Özkan bir şirkette muhasebeci olarak çalışıyordu. Her sabah
evinden çıkar iş yeri birkaç km ilerde olduğu için, işine yaya giderdi. O sabah kalktığında,
lüzümsüz bir nedenle eşi ile tartiştı ve evden eşine sinirlenerek, allaha ısmarladık
demeden çıktı. Asabı bir şekilde yolda yürürken her gün ilk gördüğü kişiye tebessüm
eden Özkan’ın yüzünden düşen bin parça oluyordu. İlk gördüğü kişi gecmiştı bile
Özkan selam bile vermeyi unutmuştu.
Dalgın dalgın giderken bir ses ‘’ne
o Özkan neyin var, böyle gidersen benide görmiyeceksin’’ dedi.
Dıkkatını topladıgında baktıki komşusu Hüseyin amca
Özkan özür dileyip yoluna devam etti. Yürürken önünde kaldırıma iki güvercin
kondu. Birbirleriyle o kadar güzel oynuyorlardiki adeta birbirini okşuyor,
kokluyorlardı. Özkan yaklaşinca uçtular fakat az sonra yine önünde konup birbirlerini
sevmeye devam ettiler. O yaklaşınca yine uçtular, daha sonra yine Özkanın önündeki
kaldırıma konup birbirlerine sevgi gösterileri yapıp opüştüler adeta. Özkan
birden durdu. Bu bana bir mesajdir dedi ve gerisin geri evin yolunu tuttu.

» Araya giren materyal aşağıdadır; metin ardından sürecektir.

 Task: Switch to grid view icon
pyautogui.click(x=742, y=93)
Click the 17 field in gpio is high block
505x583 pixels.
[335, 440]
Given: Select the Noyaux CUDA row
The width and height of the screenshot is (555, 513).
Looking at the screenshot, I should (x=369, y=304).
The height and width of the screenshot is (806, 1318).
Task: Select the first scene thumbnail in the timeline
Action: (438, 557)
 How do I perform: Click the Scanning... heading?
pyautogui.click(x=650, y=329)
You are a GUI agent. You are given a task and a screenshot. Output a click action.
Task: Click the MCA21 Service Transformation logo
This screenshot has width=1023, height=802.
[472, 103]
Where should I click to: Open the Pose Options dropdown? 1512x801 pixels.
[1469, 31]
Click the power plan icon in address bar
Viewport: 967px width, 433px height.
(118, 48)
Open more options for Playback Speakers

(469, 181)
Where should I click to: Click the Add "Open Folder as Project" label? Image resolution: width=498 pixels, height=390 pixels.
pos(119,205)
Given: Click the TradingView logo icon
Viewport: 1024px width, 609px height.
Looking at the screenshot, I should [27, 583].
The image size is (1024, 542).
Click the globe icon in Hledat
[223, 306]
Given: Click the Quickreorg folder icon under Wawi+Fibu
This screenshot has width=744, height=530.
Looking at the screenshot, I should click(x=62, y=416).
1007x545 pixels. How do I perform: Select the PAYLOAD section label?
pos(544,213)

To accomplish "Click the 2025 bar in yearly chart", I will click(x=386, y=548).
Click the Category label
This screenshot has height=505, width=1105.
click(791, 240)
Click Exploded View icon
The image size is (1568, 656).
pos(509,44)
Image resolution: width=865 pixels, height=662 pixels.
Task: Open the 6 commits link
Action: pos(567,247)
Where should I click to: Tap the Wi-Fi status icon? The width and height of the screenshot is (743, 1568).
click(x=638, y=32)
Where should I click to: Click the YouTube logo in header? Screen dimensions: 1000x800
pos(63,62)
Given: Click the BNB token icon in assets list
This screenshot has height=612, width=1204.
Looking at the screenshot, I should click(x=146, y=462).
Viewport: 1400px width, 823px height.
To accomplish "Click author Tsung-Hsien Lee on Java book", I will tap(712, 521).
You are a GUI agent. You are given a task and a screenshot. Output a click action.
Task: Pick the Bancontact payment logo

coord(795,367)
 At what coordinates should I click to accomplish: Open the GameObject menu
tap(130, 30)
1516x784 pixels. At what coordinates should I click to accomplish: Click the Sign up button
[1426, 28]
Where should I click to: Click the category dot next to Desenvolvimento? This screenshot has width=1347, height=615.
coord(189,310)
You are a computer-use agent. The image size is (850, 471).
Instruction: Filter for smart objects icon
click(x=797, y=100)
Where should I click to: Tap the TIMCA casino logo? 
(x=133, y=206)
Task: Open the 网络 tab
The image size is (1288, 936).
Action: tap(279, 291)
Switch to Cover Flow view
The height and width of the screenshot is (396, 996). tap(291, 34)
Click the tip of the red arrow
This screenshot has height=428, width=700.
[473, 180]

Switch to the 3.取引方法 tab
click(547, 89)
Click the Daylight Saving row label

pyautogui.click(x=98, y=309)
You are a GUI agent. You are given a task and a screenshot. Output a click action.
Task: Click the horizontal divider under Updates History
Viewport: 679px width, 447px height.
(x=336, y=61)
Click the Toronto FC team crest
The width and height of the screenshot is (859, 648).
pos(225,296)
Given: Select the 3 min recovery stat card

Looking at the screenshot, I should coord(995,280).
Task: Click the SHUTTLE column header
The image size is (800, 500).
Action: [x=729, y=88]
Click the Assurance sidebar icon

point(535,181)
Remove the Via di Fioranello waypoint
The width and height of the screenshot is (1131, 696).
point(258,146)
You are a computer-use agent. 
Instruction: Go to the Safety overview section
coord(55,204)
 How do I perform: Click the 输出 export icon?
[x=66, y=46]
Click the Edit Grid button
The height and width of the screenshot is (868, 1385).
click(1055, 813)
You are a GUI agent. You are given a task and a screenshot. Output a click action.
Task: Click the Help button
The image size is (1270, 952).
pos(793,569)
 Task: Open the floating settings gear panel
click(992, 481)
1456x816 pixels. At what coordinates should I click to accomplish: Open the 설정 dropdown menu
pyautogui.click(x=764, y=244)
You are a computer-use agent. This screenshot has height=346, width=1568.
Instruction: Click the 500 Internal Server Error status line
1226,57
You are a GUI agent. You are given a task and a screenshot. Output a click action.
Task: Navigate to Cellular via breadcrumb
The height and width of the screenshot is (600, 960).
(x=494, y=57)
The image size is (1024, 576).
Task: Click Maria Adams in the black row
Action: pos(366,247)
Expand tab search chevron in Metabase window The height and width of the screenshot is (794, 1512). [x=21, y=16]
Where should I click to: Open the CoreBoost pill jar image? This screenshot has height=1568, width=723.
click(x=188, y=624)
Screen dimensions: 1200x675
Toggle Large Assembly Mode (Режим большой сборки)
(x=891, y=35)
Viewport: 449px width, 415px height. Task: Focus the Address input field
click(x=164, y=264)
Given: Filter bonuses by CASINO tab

Eve vardı zili çaldı. Hanımı kapıyı
açtı. Ağlıyordu. Özkan’a yaşlı gözlerle baktı, bişemi oldu dedi. Özkan eşini öpüp
özür diledi. Seni üzdüm daha yolda işlerim ters gitmeye başladı ve geri döndüm.
Seni seviyorum. Ben şimdi gidebilirmyim dedi. Hanımıda çok mutlu oldu ve onu
mutlu bir şekilde yolcu etti. Özkan işe geç kaldıysada o günü çok mutlu geçti.
Ondan sonrada güvercinlere başka bir sevgi duydu hep. Akşama eve geldiğinde
sabah yaşadıklarını eşine olduğu gibi anlattı. Hele o güvercinleri hiç
unutmıyacağım dedi.
Yürüken eşinizin elini tuttuğuzda,
günahlarınız parmaklarınızın arasından dökülür gider.